------ Document segment ------

Yemeni rebels say they halted Saudi-led forces at port city
CAIRO – Yemen’s rebels claim they halted advances of their adversaries, the U.S.-backed, Saudi-led Arab coalition, at a key battlefield around a strategic Red Sea port city.
Fighting continued around Hodeida on Tuesday despite the statement from the Shiite rebels, also known as Houthis, that a three-pronged coalition assault had been stopped around the city’s outskirts.
The Iran-backed Houthis said they lost at least 30 men and a dozen armored vehicles.
Dozens of fighters have been killed and hundreds wounded from both sides since a renewed coalition offensive on the city began five days ago, following calls by the Trump administration for a cease-fire by late November.
The fighting has left dead bodies lying on the ground and inside burnt-out vehicles at the city’s edge, according to witnesses who spoke on condition of anonymity, fearing for their safety. The witnesses also said several civilians have been killed by shelling in residential areas.
Local media reported that air raids by the Saudi-led coalition were continuing, as was sporadic fighting around Hodeida, especially along 50th street and the 7th of July neighborhoods in the east.
Other active fronts in Yemen include the provinces of Dhale and Bayda, to the south, and in the north in Hajjah and Saada, a Houthi stronghold.
The Houthi statement also claimed the rebels stopped an attempted incursion by “mercenaries of the Saudi army,” into Yemen from Jizan, a region across the border in Saudi Arabia.
Earlier on Tuesday, the rebels detained two journalists in the capital, Sanaa, colleagues said, speaking on condition of anonymity for fear of reprisals. One man was taken from his production company’s office, and another from his home, and both worked with foreign television news channels.
The rebels detained another journalist in Sanaa earlier this month, and have held other over the course of the war, some for years.
Meanwhile, the Norwegian Refugee Council said millions of Yemenis are edging closer to famine and fatal disease as the Saudi-led coalition’s blockade on sea, land and air routes in the Arab world’s poorest country continued.
The coalition restricted access to Yemen in November last year, after a missile assault by rebels targeted the Saudi capital, Riyadh.
Jan Egeland of the NRC said “the past 12 months have been a never-ending nightmare for Yemeni civilians.”
The Saudi-led coalition, which seeks to restore to power the internationally recognized Yemeni government, has been at war with the Houthis since March 2015; the stalemated conflict has generated the world’s worst humanitarian crisis.
Hodeida, the main portal for humanitarian aid to the suffering population, has become the epicenter of the conflict.
The United States has sold billions of dollars’ worth of arms to Saudi Arabia and provides logistical and other support to the coalition.
Also Tuesday, the head of the U.N. children’s agency warned that the Hodeida fighting “is now dangerously close to Al Thawra hospital – putting the lives of 59 children, including 25 in the intensive care unit, at imminent risk of death.”
UNICEF Executive Director Henrietta Fore said in a statement that medical staff and patients can hear heavy bombing and gunfire and that access to the hospital, “the only functioning one in the area, is now imperiled.”
Hodeida and the neighboring governorates account for 40 per cent of the 400,000 children in the country who suffer from severe acute malnutrition, she said, and that “some of the sickest are taken to the hospital for urgent care.”
Fore added that UNICEF calls on the warring sides to cease hostilities near and around the hospital, and to ensure safe access to it. She also added that the agency is appealing on the combatants to “abide by their legal obligations to stop attacks against civilian infrastructure – including the port of Hodeida.”
Associated Press writer Edith M. Lederer at the United Nations contributed to this report.

------ Data ------

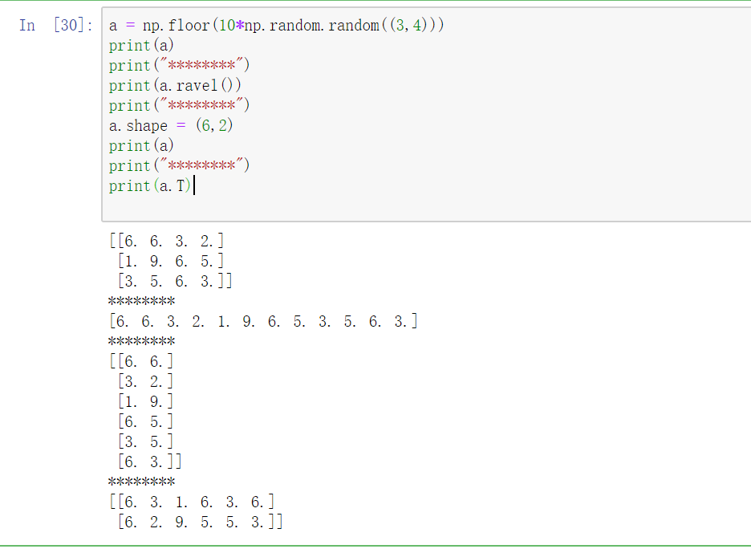Click the print(a.ravel()) code line

point(175,85)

------

▸ Things to do:
(1) Answer these questions from the Hodeida article:
(a) How many men did the Houthis say they lost?
(b) In what month did the coalition restrict access to Yemen?
(c) How many of the children at Al Thawra hospital were in the intensive care unit?
(2) Reproduce everything in the Hodeida article from "Hodeida and the" down to "to this report.".
The data has no role in this work.

▸ Answers in order:
(1)
(a) At least 30 men.
(b) November (of last year).
(c) 25.

(2)
Hodeida and the neighboring governorates account for 40 per cent of the 400,000 children in the country who suffer from severe acute malnutrition, she said, and that “some of the sickest are taken to the hospital for urgent care.”
Fore added that UNICEF calls on the warring sides to cease hostilities near and around the hospital, and to ensure safe access to it. She also added that the agency is appealing on the combatants to “abide by their legal obligations to stop attacks against civilian infrastructure – including the port of Hodeida.”
Associated Press writer Edith M. Lederer at the United Nations contributed to this report.